Here’s additional analysis of the parties’ positions on asylum seeker issues from Professor Susan Kneebone, Faculty of Law, University of Melbourne.
Suicide Prevention Australia
Suicide Prevention Australia has set out essential steps required by Government to provide leadership and commitment to help people stay alive and has compiled a summary of suicide prevention commitments and links to party statements and press releases. See also its full scorecard.
Climate and Health Alliance (CAHA)
CAHA says we have heard little about climate change from the major parties this federal election, and nothing about the impact of climate change on health. Read the full review. It says:
Both leaders of the Liberal and Labor parties have spoken about health, but neither has discussed the potentially “catastrophic” risks of climate change to health, nor the great potential benefits to health from action on climate change.
Nor have any journalists asked either leader about their plans to protect the health of Australians from climate change.
It seems that not only politicians – particularly the current government – but also the media in Australia are failing to recognise the seriousness of climate change and its impacts on health, and the need for urgent action.
Human Rights Watch
Human Rights Watch released responses from the three major parties and two independents (NSW Liberal Democrats Senator David Leyonhjelm and Tasmanian Independent MP Andrew Wilkie) to its questionaire on a range of domestic and foreign policy human rights issues, including offshore asylum policy, protection of journalists, whistleblowers, and activists, disproportionate incarceration of Indigenous people, marriage equality, Australia’s advocacy against the death penalty, tackling human rights violations in the Asia-Pacific region, specific country concerns in China, Indonesia, and elsewhere, and violence against women in Papua New Guinea.

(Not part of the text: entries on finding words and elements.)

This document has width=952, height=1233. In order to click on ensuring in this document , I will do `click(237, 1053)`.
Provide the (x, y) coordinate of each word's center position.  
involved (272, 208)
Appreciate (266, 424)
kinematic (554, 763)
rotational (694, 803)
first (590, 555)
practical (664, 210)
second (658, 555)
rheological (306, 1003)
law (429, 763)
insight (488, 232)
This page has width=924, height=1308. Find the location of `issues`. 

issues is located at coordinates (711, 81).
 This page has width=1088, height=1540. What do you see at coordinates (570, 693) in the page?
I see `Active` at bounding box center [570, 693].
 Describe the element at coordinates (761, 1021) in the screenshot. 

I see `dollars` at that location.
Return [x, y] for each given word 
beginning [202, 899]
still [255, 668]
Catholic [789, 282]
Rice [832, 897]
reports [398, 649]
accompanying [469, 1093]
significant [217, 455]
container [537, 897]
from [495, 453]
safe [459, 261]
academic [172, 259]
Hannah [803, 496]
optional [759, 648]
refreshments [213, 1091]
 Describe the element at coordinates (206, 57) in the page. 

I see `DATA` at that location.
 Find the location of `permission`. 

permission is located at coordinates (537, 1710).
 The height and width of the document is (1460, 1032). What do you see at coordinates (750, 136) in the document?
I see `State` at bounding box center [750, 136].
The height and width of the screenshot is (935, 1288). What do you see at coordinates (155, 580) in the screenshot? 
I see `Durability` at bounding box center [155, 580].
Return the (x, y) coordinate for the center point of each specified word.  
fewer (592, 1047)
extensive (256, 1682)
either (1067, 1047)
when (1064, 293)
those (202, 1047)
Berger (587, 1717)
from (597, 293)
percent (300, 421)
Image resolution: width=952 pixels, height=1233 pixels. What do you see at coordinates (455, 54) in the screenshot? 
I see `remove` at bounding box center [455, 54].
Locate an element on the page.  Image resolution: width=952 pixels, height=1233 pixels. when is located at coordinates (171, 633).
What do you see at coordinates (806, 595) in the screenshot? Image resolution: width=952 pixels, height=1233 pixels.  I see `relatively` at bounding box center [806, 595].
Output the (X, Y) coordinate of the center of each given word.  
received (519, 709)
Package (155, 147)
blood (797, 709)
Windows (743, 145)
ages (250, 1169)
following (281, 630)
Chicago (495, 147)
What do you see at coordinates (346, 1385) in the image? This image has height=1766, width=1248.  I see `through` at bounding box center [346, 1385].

We intend to hold the parties to their promises that uphold human rights and take issue with their positions that don’t. Whoever wins should know that civil society will be monitoring their actions from day one.
WWF – environment
*Added 30 June*
WWF released its final scorecard for the election, with the headline verdict: “Eenvironment policies fall short”. It said:
In the midst of native animal extinctions and the devastating coral bleaching on the Great Barrier Reef, a new analysis shows that the next Australian Government must ramp up its environmental commitments, regardless of which party takes office.
The scorecard evaluated party policies for saving threatened species, protecting the Great Barrier Reef, and addressing climate change.